Quand la suspicion devient un fardeau

Quand la suspicion devient un fardeau !

Dans les écoles élémentaires et maternelles, les personnels d’animation et les ASEM portent une responsabilité immense : celle d’accompagner les enfants dans leur développement, leur sécurité et leur bien-être, mission noble et exigeante.

Pourtant, certain·es collègues vivent une réalité plus sombre, faite de soupçons, de malentendus et parfois d’accusations qu’ils ou elles découvrent trop tard, sans avoir eu la moindre conscience d’avoir été mis·es en cause.
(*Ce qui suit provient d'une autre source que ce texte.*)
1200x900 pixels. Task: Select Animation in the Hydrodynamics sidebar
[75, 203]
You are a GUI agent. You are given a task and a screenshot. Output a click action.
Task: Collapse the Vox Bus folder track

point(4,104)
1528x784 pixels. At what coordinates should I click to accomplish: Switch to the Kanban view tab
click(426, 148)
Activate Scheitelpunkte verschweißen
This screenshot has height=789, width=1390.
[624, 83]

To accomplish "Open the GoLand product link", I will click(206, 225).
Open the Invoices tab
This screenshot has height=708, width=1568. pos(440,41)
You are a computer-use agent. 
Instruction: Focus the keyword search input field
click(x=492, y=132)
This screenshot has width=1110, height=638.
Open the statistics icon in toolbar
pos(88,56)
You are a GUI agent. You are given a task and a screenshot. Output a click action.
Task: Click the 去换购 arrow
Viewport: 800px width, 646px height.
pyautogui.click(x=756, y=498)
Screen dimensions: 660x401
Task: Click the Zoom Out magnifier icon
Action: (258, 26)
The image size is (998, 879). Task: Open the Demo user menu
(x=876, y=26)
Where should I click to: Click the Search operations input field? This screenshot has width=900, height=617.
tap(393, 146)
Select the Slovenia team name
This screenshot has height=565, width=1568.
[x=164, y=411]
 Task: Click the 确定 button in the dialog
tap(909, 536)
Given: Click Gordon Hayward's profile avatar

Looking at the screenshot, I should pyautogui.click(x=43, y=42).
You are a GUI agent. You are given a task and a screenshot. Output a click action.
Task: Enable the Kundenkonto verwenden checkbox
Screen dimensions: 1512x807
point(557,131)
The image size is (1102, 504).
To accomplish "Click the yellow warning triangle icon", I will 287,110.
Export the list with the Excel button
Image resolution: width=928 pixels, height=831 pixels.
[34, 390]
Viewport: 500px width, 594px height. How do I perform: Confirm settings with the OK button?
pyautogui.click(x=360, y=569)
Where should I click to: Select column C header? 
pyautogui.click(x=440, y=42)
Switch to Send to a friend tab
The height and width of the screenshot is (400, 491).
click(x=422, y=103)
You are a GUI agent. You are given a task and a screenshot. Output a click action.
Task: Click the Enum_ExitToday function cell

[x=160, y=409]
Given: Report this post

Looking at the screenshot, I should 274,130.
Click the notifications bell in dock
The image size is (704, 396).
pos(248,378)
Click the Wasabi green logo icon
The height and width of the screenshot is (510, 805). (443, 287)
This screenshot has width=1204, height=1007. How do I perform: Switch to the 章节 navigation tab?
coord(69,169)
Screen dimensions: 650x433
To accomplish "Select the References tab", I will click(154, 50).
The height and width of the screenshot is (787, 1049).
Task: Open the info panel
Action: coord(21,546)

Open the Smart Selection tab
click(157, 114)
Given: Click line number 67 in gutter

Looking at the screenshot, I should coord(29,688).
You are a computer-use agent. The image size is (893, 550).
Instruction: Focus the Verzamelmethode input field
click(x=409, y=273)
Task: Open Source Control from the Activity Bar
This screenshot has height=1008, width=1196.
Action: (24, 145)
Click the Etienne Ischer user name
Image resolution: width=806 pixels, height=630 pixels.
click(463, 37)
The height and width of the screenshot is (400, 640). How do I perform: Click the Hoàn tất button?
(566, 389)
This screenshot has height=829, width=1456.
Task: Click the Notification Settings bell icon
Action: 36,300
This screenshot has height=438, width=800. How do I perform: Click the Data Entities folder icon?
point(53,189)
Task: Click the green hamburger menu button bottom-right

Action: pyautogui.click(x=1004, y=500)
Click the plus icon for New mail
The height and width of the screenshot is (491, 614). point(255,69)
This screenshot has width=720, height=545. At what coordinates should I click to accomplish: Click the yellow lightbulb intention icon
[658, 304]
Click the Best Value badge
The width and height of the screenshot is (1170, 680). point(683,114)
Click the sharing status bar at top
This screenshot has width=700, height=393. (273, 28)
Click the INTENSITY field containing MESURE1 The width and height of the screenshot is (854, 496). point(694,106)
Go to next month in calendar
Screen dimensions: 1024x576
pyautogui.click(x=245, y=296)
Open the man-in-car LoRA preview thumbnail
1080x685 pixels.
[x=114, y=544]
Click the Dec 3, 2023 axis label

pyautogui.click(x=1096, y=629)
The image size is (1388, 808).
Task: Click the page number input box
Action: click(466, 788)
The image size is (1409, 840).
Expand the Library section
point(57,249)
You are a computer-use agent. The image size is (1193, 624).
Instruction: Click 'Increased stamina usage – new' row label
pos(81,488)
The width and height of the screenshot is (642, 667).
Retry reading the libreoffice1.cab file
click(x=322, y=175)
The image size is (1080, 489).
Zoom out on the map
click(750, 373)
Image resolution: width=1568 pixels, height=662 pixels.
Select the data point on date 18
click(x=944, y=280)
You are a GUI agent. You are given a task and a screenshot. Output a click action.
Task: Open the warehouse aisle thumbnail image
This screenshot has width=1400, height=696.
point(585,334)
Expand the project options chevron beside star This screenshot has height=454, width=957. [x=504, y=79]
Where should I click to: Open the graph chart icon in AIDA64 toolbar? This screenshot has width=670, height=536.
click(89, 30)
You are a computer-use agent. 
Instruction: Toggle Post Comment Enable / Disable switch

L’administration (CASPE, SDJES, encadrant·es de proximité…) semble parfois agir par automatisme, comme si la simple évocation d’un incident suffisait à enclencher une procédure disciplinaire. Celle-ci n’est pas toujours pratiquée normalement (absence de signalement écrit, simples rumeurs). Il est inacceptable que l’administration se base sur des mémoires de signalements, ces derniers sont parfois sans fondement.

Le plus douloureux, pour beaucoup de collègues, n’est pas seulement d’être accusé·es, mais de l’être sans le savoir immédiatement. Lorsqu’ils ou elles apprennent enfin qu’ils ou elles sont visé·es, ils ou elles sont suspendu·es d’office ou parachuté·es dans d’autres services. C’est souvent le choc, l’incompréhension, la honte, la colère et la peur : cela porte préjudice à leur santé mentale.